Veiligheidsvoorschriften
1.3
Opstelling op een oneffen terrein
De voorzijde van het apparaat moet naar beneden wijzen, om
wegglijden te voorkomen.
NL
1.4
Onderdelen die bevriezen
De temperatuur van bepaalde onderdelen van de eenheid kan
tijdens het gebruik dalen tot onder 0°C of er kan een bevroren
laag zichtbaar worden. Raadpleeg onderstaande tekening voor
de pomponderdelen waar de vriestemperaturen zich het meest
waarschijnlijk zullen voordoen.
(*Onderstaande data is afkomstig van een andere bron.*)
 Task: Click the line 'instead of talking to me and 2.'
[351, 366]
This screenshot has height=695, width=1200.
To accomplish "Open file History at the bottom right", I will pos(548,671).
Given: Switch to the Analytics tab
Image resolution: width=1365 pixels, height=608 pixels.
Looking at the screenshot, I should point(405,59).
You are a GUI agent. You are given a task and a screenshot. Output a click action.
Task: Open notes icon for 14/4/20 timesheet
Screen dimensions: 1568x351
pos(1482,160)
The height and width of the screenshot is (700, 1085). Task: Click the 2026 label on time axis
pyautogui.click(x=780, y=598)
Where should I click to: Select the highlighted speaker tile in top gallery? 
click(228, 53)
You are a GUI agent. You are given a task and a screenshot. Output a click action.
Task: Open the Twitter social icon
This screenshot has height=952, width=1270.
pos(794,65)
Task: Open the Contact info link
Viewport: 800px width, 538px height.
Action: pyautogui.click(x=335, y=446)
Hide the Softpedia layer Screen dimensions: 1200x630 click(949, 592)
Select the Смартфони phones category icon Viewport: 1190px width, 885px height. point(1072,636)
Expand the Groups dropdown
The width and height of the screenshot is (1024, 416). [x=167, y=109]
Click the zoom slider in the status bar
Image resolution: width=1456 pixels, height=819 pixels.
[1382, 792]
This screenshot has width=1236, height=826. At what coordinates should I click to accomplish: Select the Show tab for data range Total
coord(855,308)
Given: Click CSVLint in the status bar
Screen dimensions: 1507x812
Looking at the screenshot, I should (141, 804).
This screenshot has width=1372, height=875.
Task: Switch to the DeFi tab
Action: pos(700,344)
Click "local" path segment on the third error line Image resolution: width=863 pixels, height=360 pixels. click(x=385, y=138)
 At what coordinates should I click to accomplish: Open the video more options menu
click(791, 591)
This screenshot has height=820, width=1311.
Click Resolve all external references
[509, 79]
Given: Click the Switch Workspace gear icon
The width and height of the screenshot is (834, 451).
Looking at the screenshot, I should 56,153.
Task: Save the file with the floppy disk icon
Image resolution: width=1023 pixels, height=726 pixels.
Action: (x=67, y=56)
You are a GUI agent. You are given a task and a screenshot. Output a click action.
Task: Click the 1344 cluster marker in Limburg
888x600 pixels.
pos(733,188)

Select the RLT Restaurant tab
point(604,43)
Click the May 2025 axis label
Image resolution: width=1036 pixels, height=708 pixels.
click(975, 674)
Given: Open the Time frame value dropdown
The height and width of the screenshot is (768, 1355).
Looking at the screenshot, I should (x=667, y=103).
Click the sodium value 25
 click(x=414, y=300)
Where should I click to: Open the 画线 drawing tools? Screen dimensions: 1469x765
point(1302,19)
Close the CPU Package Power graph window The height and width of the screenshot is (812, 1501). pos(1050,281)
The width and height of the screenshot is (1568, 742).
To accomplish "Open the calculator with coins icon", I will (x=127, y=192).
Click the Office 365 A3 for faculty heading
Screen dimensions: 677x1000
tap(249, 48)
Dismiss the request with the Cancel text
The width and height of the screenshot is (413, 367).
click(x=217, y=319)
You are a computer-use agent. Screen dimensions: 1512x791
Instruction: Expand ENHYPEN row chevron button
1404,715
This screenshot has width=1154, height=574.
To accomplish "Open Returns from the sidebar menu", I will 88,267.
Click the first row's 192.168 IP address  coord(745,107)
Raad de onderdelen in deze zone
niet aan tijdens het gebruik van de eenheid.
Bedrijfstemperatuur
Dit apparaat zal correct functioneren in de beoogde omgeving, bij
een temperatuur tussen +10 °C en +40 °C.
Relatieve vochtigheid
Dit apparaat zal correct functioneren binnen een omgeving bij
50% RV, +40 °C. Een hogere RV kan worden toegestaan bij lagere
temperaturen.
De aankoper zal metingen uitvoeren om schadelijke effecten als
gevolg van occasionele condensatie te vermijden.
Hoogte
Dit apparaat zal correct functioneren tot maximaal 2100 m boven de
gemiddelde zeespiegel.
Vervoer en opslag
Dit apparaat is bestand tegen, of is beschermd tegen vervoer- en
opslagtemperaturen van -25 °C tot +55 °C en gedurende korte
periodes tot maximaal +70 °C.
Het werd verpakt om schade als gevolg van normale vochtigheid,
trillingen en schokken te voorkomen.